The JobType must be "Normal" and the attribute CpuNumber must be defined (16 in this example). Despite the name of the attribute, this attribute defines the number of CPUs required by the job. It is not possible to request more complicated topologies based on nodes and CPUs.

This example uses the OpenMPI implementation of the MPI-2 standard. The other supported implementations can be selected by changing OPENMPI (in two places) to the name of the desired implementation. The other names are "LAM", "MPICH", and "MPICH2". The JobType attribute must be "Normal" in all cases; it selects for an MPI job in general and not the specific implementation.

All of the files for the above example JDL file have been defined except for the actual MPI program. This is a simple Hello World example written in C. The code is:

/*  hello.c
 *
 *  Simple "Hello World" program in MPI.
 *
 */

#include "mpi.h"
#include <stdio.h>
int main(int argc, char *argv[]) {

  int numprocs;  /* Number of processors */
  int procnum;   /* Processor number */

  /* Initialize MPI */
  MPI_Init(&argc, &argv);

  /* Find this processor number */
  MPI_Comm_rank(MPI_COMM_WORLD, &procnum);

  /* Find the number of processors */
  MPI_Comm_size(MPI_COMM_WORLD, &numprocs);
  printf ("Hello world! from processor %d out of %d\n", procnum, numprocs);

  /* Shut down MPI */
  MPI_Finalize();
  return 0;
}

It is highly recommended to compile the MPI locally.

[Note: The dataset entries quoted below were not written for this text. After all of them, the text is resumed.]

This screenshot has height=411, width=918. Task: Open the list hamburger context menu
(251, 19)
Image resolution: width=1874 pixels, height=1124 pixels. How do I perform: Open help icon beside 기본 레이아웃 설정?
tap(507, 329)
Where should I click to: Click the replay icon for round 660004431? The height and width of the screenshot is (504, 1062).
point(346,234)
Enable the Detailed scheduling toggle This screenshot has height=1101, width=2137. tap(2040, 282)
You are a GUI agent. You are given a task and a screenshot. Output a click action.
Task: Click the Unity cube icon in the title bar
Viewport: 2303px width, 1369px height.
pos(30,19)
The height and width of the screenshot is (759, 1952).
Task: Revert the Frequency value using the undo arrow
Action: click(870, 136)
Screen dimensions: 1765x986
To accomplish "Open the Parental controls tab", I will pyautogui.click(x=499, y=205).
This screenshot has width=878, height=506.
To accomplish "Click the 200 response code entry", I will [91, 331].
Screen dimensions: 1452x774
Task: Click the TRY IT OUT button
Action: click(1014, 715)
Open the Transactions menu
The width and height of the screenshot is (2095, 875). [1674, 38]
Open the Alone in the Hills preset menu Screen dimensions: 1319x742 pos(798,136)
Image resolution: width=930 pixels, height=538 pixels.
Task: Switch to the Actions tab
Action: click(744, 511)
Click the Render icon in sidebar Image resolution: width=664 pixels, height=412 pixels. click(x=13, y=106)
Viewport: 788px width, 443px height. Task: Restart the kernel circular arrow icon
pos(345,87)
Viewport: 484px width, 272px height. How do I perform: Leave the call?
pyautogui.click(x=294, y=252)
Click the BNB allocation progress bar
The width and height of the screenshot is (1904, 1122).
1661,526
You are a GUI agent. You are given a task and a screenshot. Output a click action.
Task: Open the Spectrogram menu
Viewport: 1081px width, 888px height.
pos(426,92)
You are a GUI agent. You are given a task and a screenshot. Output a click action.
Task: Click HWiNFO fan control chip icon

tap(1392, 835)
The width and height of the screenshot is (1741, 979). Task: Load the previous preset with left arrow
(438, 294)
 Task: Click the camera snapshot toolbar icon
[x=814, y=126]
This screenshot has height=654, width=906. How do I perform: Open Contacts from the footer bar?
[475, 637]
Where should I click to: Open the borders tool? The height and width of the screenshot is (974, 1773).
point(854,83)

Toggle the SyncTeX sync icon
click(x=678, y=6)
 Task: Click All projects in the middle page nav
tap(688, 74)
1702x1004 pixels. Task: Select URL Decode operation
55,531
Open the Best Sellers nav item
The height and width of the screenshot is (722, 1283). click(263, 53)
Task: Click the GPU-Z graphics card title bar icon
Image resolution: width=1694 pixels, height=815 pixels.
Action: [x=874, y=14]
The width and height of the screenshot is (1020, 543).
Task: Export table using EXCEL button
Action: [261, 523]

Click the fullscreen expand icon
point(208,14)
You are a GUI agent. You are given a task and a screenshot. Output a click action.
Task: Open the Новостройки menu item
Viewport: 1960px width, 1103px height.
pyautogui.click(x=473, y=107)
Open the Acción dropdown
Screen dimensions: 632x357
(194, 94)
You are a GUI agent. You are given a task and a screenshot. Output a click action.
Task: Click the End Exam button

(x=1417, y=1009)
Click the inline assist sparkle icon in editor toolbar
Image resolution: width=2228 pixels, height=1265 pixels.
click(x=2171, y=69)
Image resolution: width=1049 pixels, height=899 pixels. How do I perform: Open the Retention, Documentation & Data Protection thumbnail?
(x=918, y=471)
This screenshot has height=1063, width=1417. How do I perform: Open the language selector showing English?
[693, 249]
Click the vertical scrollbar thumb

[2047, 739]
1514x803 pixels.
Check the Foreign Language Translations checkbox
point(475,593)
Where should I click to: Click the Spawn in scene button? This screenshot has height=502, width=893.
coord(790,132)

Many compilation options are specific to the software installed or hardware installed on a site. Sending a binary file risks sub-optimal performance at best and crashes at worst.

Running the MPI job

Running the MPI job is no different from any other grid job. Use the commands glite-wms-job-submit, glite-wms-job-status, and glite-wms-job-output to submit, check the status, and recover the output of a job.

If the job ran correctly, then the standard output should contain something like the following:

Hello world! from processor 15 out of 16
Hello world! from processor 0 out of 16
Hello world! from processor 1 out of 16
Hello world! from processor 7 out of 16
Hello world! from processor 2 out of 16
Hello world! from processor 3 out of 16
Hello world! from processor 4 out of 16
Hello world! from processor 6 out of 16
Hello world! from processor 8 out of 16
Hello world! from processor 9 out of 16
Hello world! from processor 12 out of 16
Hello world! from processor 5 out of 16
Hello world! from processor 10 out of 16
Hello world! from processor 14 out of 16
Hello world! from processor 11 out of 16
Hello world! from processor 13 out of 16

If there are problems running the job and the standard output and error do not contain enough information, setting the mpi-start debug flag in the wrapper script may help.